There have been some developments at work. Good developments, but it means that every off day will have to be planned out and my visits home will be more and more scarce. It’s exciting to have this work opportunity, but it’s unsettling to know that I won’t have the freedom to come and go. It’s for the best though.
A few thoughts:
I married my own, personal hero. He saved the day and saved me from melting into a weepy puddle on the floor yesterday by recovering some lost recordings of my grandfather singing me the song he has sang to me since I was a baby. I looked everywhere for these, and pulled all of my tech skills to the front lines for the search. I scoured my hard drive and found backups upon backups, but couldn’t find the recordings. I wasn’t patient enough to wait for Trey to get home, so I looked, failed, and gave up – positive that they were probably deleted years and years ago by mistake. Moments after I had declared them lost forever, Trey waltzed in the door and within ten minutes the recordings were found. Then, I turned into a weepy puddle on the couch.

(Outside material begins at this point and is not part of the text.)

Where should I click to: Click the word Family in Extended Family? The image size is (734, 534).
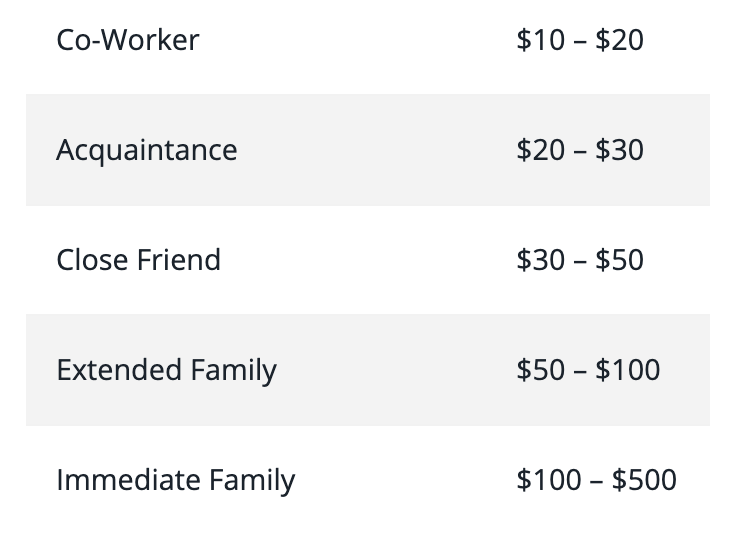(234, 371)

Our home is coming along, day by day and I like it more and more every time I walk through the door. There are still things that it needs, and changes that we will make – but it’s our home and it feels like US.
I think I’m going to paint Saturday when I’m off work. I need to work on my embroidery, but it has been so long since I’ve worked on anything other than our home – that no matter what I do, it will be a happy vacation from my current norm.
My dad and step mother sold their home, which means that a colossal weight has been lifted off of them. I’ll be making a quick trip to Florence tomorrow to sort through boxes and boxes of Highschool Sarah’s treasures.
It’s time to wake Trey up.
I found my old sketchbooks the other day and giggled to myself as I flipped through the pages. So many birds.
We bought a couch! Our place is finally coming together. There’s a long list of things we still need, but I feel so much better each time I cross something off of my list.
Birmingham is far better than I remembered. I love every single thing about it.
We’re working hard to make our home feel homey before we both sink back into our work rhythms, and I do love our new home. It was built in 1935, and has beautiful natural light and hardwood floors. Some of the windows still have the original glass, and the place has a lot of character. Character. That’s what a place has when it has a lot of really strange, quirky parts to it. For example…the kitchen has two outlets, one of them is located above the stove. There is a step up to the bathroom, so that took some getting used to. It’s the only stair in the entire place, so I think we both almost face planted a couple of times. There are a bunch of other little things here and there, but I love this place. I love the creaky floorboards and I love that I can hear my upstairs neighbors walking around. I love the cozy kitchen, and the bright, sunny laundry room. I love the neighborhood and the gardening opportunities. It’s perfect for us right now.
For the last nine months, we were living with most of our things in storage. When we moved into this place and went through our boxes, we were repulsed by how much we had accumulated that we’ve just been toting along with us for years and years. We got rid of everything we hadn’t missed and anything that doesn’t bring either of us joy. We still have a lot of work to do- but we’ve made so much progress and our place is coming along nicely. We are going to spend tomorrow at our local farmer’s market, and then we are going to scout out some yard sales and estate sales for things that we are missing.
I love when I’m given an opportunity to start fresh.